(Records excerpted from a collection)

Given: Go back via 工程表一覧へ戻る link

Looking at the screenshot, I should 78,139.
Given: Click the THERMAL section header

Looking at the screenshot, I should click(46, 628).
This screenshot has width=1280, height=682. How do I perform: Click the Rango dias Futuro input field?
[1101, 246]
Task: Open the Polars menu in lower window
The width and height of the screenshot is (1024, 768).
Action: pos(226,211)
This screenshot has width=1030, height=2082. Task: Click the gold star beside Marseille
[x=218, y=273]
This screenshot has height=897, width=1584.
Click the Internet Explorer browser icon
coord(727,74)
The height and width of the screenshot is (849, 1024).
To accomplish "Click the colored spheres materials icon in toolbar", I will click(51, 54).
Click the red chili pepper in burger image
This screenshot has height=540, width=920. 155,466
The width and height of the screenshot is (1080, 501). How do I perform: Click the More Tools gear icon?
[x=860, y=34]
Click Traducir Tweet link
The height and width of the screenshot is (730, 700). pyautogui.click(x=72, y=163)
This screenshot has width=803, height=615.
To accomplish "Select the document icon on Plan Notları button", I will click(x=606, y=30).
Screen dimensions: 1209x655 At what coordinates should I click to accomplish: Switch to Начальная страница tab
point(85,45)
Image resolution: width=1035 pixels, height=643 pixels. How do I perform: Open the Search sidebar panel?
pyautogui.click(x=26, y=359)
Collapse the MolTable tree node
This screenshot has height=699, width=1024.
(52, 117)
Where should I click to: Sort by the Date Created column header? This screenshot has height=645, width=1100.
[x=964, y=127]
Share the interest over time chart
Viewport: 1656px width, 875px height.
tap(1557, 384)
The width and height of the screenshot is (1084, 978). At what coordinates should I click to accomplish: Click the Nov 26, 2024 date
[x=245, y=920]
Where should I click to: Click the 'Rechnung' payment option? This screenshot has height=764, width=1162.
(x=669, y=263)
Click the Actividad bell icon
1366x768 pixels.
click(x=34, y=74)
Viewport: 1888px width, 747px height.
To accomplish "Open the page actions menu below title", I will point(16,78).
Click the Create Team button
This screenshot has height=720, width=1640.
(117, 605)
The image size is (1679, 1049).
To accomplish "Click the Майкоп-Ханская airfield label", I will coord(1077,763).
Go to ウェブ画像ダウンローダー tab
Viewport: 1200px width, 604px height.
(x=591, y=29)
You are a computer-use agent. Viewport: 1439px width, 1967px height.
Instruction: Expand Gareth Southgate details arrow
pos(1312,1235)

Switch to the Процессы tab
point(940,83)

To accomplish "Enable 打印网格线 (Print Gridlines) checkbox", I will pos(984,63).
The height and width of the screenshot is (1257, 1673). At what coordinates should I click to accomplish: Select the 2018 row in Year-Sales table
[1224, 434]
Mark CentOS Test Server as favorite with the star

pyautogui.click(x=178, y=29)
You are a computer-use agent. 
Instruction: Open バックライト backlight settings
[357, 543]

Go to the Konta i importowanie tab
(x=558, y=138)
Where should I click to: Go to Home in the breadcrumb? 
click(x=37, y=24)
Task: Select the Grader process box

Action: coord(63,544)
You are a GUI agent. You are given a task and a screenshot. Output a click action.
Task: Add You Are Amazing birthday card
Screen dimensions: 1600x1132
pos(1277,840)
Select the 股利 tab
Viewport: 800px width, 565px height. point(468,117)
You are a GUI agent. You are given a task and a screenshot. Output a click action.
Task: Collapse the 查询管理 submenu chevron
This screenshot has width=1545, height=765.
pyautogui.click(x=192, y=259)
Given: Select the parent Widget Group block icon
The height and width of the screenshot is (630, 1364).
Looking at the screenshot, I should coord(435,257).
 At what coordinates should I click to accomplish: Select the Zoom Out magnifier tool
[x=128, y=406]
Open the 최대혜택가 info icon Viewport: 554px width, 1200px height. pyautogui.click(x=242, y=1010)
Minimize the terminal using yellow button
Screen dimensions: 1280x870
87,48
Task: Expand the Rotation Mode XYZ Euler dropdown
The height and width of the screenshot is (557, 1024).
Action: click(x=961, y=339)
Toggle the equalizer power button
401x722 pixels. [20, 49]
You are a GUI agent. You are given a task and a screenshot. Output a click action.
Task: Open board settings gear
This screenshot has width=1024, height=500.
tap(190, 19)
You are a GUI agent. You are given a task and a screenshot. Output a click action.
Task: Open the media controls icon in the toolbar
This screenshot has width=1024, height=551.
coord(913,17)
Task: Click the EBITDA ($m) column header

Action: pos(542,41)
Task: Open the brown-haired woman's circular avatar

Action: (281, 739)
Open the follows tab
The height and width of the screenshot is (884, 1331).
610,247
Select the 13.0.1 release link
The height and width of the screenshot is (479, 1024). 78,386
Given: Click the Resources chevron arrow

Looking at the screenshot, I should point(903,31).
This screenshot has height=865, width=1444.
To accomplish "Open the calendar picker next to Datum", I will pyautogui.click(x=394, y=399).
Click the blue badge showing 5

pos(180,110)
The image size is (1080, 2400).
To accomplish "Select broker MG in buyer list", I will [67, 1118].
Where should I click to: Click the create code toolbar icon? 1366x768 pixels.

*EXERCISE PROMPT:* Write out each entry above exactly as it is written.

*EXERCISE RESPONSE:*
Given: Go back via 工程表一覧へ戻る link

Looking at the screenshot, I should 78,139.
Given: Click the THERMAL section header

Looking at the screenshot, I should click(46, 628).
This screenshot has width=1280, height=682. How do I perform: Click the Rango dias Futuro input field?
[1101, 246]
Task: Open the Polars menu in lower window
The width and height of the screenshot is (1024, 768).
Action: pos(226,211)
This screenshot has width=1030, height=2082. Task: Click the gold star beside Marseille
[x=218, y=273]
This screenshot has height=897, width=1584.
Click the Internet Explorer browser icon
coord(727,74)
The height and width of the screenshot is (849, 1024).
To accomplish "Click the colored spheres materials icon in toolbar", I will click(51, 54).
Click the red chili pepper in burger image
This screenshot has height=540, width=920. 155,466
The width and height of the screenshot is (1080, 501). How do I perform: Click the More Tools gear icon?
[x=860, y=34]
Click Traducir Tweet link
The height and width of the screenshot is (730, 700). pyautogui.click(x=72, y=163)
This screenshot has width=803, height=615.
To accomplish "Select the document icon on Plan Notları button", I will click(x=606, y=30).
Screen dimensions: 1209x655 At what coordinates should I click to accomplish: Switch to Начальная страница tab
point(85,45)
Image resolution: width=1035 pixels, height=643 pixels. How do I perform: Open the Search sidebar panel?
pyautogui.click(x=26, y=359)
Collapse the MolTable tree node
This screenshot has height=699, width=1024.
(52, 117)
Where should I click to: Sort by the Date Created column header? This screenshot has height=645, width=1100.
[x=964, y=127]
Share the interest over time chart
Viewport: 1656px width, 875px height.
tap(1557, 384)
The width and height of the screenshot is (1084, 978). At what coordinates should I click to accomplish: Click the Nov 26, 2024 date
[x=245, y=920]
Where should I click to: Click the 'Rechnung' payment option? This screenshot has height=764, width=1162.
(x=669, y=263)
Click the Actividad bell icon
1366x768 pixels.
click(x=34, y=74)
Viewport: 1888px width, 747px height.
To accomplish "Open the page actions menu below title", I will point(16,78).
Click the Create Team button
This screenshot has height=720, width=1640.
(117, 605)
The image size is (1679, 1049).
To accomplish "Click the Майкоп-Ханская airfield label", I will coord(1077,763).
Go to ウェブ画像ダウンローダー tab
Viewport: 1200px width, 604px height.
(x=591, y=29)
You are a computer-use agent. Viewport: 1439px width, 1967px height.
Instruction: Expand Gareth Southgate details arrow
pos(1312,1235)

Switch to the Процессы tab
point(940,83)

To accomplish "Enable 打印网格线 (Print Gridlines) checkbox", I will pos(984,63).
The height and width of the screenshot is (1257, 1673). At what coordinates should I click to accomplish: Select the 2018 row in Year-Sales table
[1224, 434]
Mark CentOS Test Server as favorite with the star

pyautogui.click(x=178, y=29)
You are a computer-use agent. 
Instruction: Open バックライト backlight settings
[357, 543]

Go to the Konta i importowanie tab
(x=558, y=138)
Where should I click to: Go to Home in the breadcrumb? 
click(x=37, y=24)
Task: Select the Grader process box

Action: coord(63,544)
You are a GUI agent. You are given a task and a screenshot. Output a click action.
Task: Add You Are Amazing birthday card
Screen dimensions: 1600x1132
pos(1277,840)
Select the 股利 tab
Viewport: 800px width, 565px height. point(468,117)
You are a GUI agent. You are given a task and a screenshot. Output a click action.
Task: Collapse the 查询管理 submenu chevron
This screenshot has width=1545, height=765.
pyautogui.click(x=192, y=259)
Given: Select the parent Widget Group block icon
The height and width of the screenshot is (630, 1364).
Looking at the screenshot, I should coord(435,257).
 At what coordinates should I click to accomplish: Select the Zoom Out magnifier tool
[x=128, y=406]
Open the 최대혜택가 info icon Viewport: 554px width, 1200px height. pyautogui.click(x=242, y=1010)
Minimize the terminal using yellow button
Screen dimensions: 1280x870
87,48
Task: Expand the Rotation Mode XYZ Euler dropdown
The height and width of the screenshot is (557, 1024).
Action: click(x=961, y=339)
Toggle the equalizer power button
401x722 pixels. [20, 49]
You are a GUI agent. You are given a task and a screenshot. Output a click action.
Task: Open board settings gear
This screenshot has width=1024, height=500.
tap(190, 19)
You are a GUI agent. You are given a task and a screenshot. Output a click action.
Task: Open the media controls icon in the toolbar
This screenshot has width=1024, height=551.
coord(913,17)
Task: Click the EBITDA ($m) column header

Action: pos(542,41)
Task: Open the brown-haired woman's circular avatar

Action: (281, 739)
Open the follows tab
The height and width of the screenshot is (884, 1331).
610,247
Select the 13.0.1 release link
The height and width of the screenshot is (479, 1024). 78,386
Given: Click the Resources chevron arrow

Looking at the screenshot, I should point(903,31).
This screenshot has height=865, width=1444.
To accomplish "Open the calendar picker next to Datum", I will pyautogui.click(x=394, y=399).
Click the blue badge showing 5

pos(180,110)
The image size is (1080, 2400).
To accomplish "Select broker MG in buyer list", I will [67, 1118].
Where should I click to: Click the create code toolbar icon? 1366x768 pixels.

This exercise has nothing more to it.